• _Excerpt to read_
V. Family, Memory, and Intergenerational Echoes
The family itself—its secrets, silences, and interactions—functions as a laboratory for how humans inherit and transmit anxiety. Benjamin explores how parental choices, neighborhood conditions, and historical shifts imprint on subsequent lives, complicating simple attributions of agency.
Voice, Style, and Literary Craft
Benjamin’s prose is readable, often lyrical without tipping into excessive ornamentation. She balances broad temporal sweep with focused vignettes, allowing scenes of domestic specificity to illuminate larger existential questions. The point-of-view shifts are handled with care: each sibling’s chapter reflects a consistent tonal register appropriate to their temperament—wistful and performative for Klara, analytical and driven for Varya, searching and tender for Simon, pragmatic for Daniel. The book’s pacing can feel uneven—some chapters linger richly while others accelerate briskly—but the cumulative effect is a mosaic that rewards patience.
Critical Considerations
Premise vs. Payoff: The novel’s central conceit is compelling, but readers may differ on whether later plot developments deliver proportional emotional or philosophical payoffs. The risk of elegiac sentiment or structural neatness occasionally flattens complexity.

• _Recorded data_
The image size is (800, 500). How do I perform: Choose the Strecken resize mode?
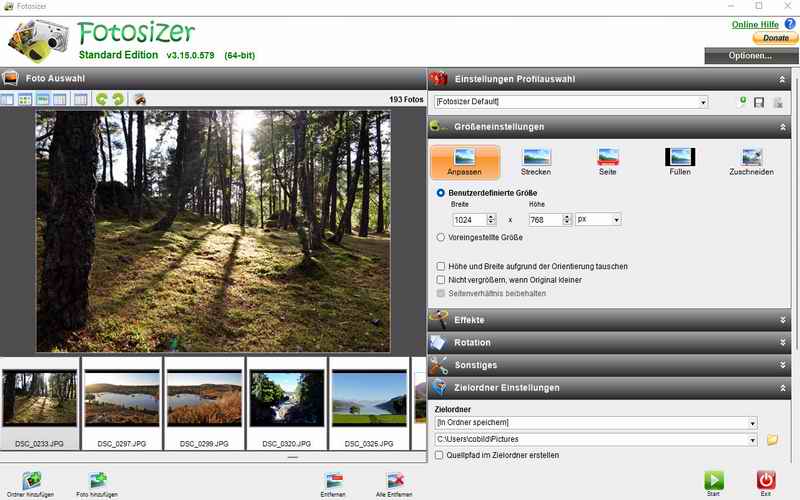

• _Your instructions_
Copy the part of the book review that opens with "V. Family, Memory, and" and closes with "attributions of agency.", swapping "laboratory" for "workshop".

• _Result_
V. Family, Memory, and Intergenerational Echoes
The family itself—its secrets, silences, and interactions—functions as a workshop for how humans inherit and transmit anxiety. Benjamin explores how parental choices, neighborhood conditions, and historical shifts imprint on subsequent lives, complicating simple attributions of agency.